- Front cover of the 2004 It's Only a Game book, collecting the complete run of the comic strip
- Author: Charles M. Schulz
- Current status/schedule: Concluded four-days-a-week comic strip
- Launch date: November 3, 1957
- End date: January 11, 1959
- Syndicate(s): United Feature Syndicate
- Genre(s): Humor, Sports

= It's Only a Game (comic strip) =

American comic strip by Charles Schulz

It's Only a Game was a sports-and-game-oriented comics panel by Charles M. Schulz, creator of Peanuts. This panel feature ran for 14 months, from November 3, 1957, to January 11, 1959. It's Only a Game was distributed by United Feature Syndicate.
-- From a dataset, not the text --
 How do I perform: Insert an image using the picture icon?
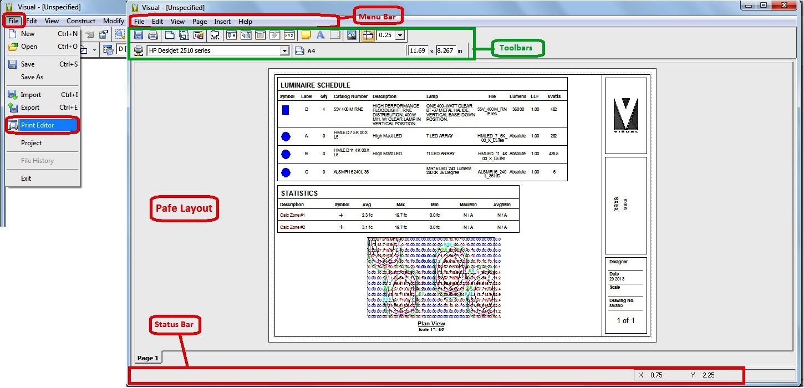[x=350, y=35]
Schulz and cartoonist Jim Sasseville (who also assisted Schulz on Peanuts stories for various comic books) produced this strip which appeared in newspapers four times a week, including Sundays. Schulz created the strip and produced the first few weeks worth of strips himself; after that, while Schulz was responsible for most of the written content and rough artwork, Sasseville was brought on board to provide some of the gags and all the finished artwork, done in Schulz's style (Schulz continued to receive sole credit for the comic).

Despite the resemblance to the children in Peanuts, most of the characters in these cartoons were adults. The comic focused on games, which could range from card games and board games to classic "sporting" games, or even recreational activities. Unlike most other sports comics, the sporting activities focused on many amateur sports, like golf and ping pong.

The strip was modestly successful, although its unusual three-times-a-week publication schedule (Monday, Wednesday and Friday) may have limited its placement in many newspapers. A Sunday strip was also offered to newspapers, consisting of the three panels from earlier in the week, along with a bonus fourth panel in an elongated format.

Given the growing popularity of Peanuts (along with his work on Young Pillars) and the resulting demands on his time, Schulz canceled the strip after 63 weeks.